Measure of association between conditions

Traditionally, the strength of association between conditions has been measured using the Pearson correlation coefficient for binary variables [6]. To reduce the complexity of the networks, only pairs of conditions which were correlated at significance level of 0.05 were visualised by a network. It has been argued that this measure cannot detect associations between rare conditions. Moreover, the number of ‘significant’ correlations, which influences the density of the network, is affected by the sample size [7]. Over the past few years, variety of other statistics such as odds ratio or relative risk have been considered as weight, and different thresholds or approaches applied to reduce the complexity [5, 8].

In this manuscript, five different statistics were calculated to describe the strength of association between each pair: Odds Ratio (OR), lift, phi correlation, Salton Cosine Index (SCI), and normalised joint frequency of pairs (NF).

Lift was calculated by dividing the proportion of subjects who had both conditions, by the product of proportion of subjects with each condition. The Salton Cosine Index (SCI) was calculated by dividing the observed joint frequency of each pair with the square root of product of frequency of corresponding conditions.

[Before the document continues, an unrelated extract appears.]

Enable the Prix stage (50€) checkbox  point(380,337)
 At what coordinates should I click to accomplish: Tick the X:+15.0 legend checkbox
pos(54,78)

To calculate the normalised joint-frequencies (NF), first the joint frequencies of all pairs were summarised in a symmetric matrix, known as the adjacency matrix. Entries on the main diagonal corresponded to the joint frequency of each condition with itself and therefore was set at zero. Then, to overcome the effect of the differing prevalence of the conditions, the Iterative Proportional Fitting (IFP) method is applied to the adjacency matrix so that all the row and column marginal frequencies were one [9].

Dimension reduction

To reduce the complexity and to improve the interpretability of results, using each measure of association, only pairs with weight above the 90th percentile of the distribution of weights were regarded as being strongly associated and visualised in the networks (‘top pairs’).

Community detection

Using each of five weights, the conditions were classified into separate communities. Through an iterative procedure, network analysis classified the conditions into separate communities by maximising a statistic known as modularity [9]. The modularity of a network with a total of m edges is defined by Formula 1.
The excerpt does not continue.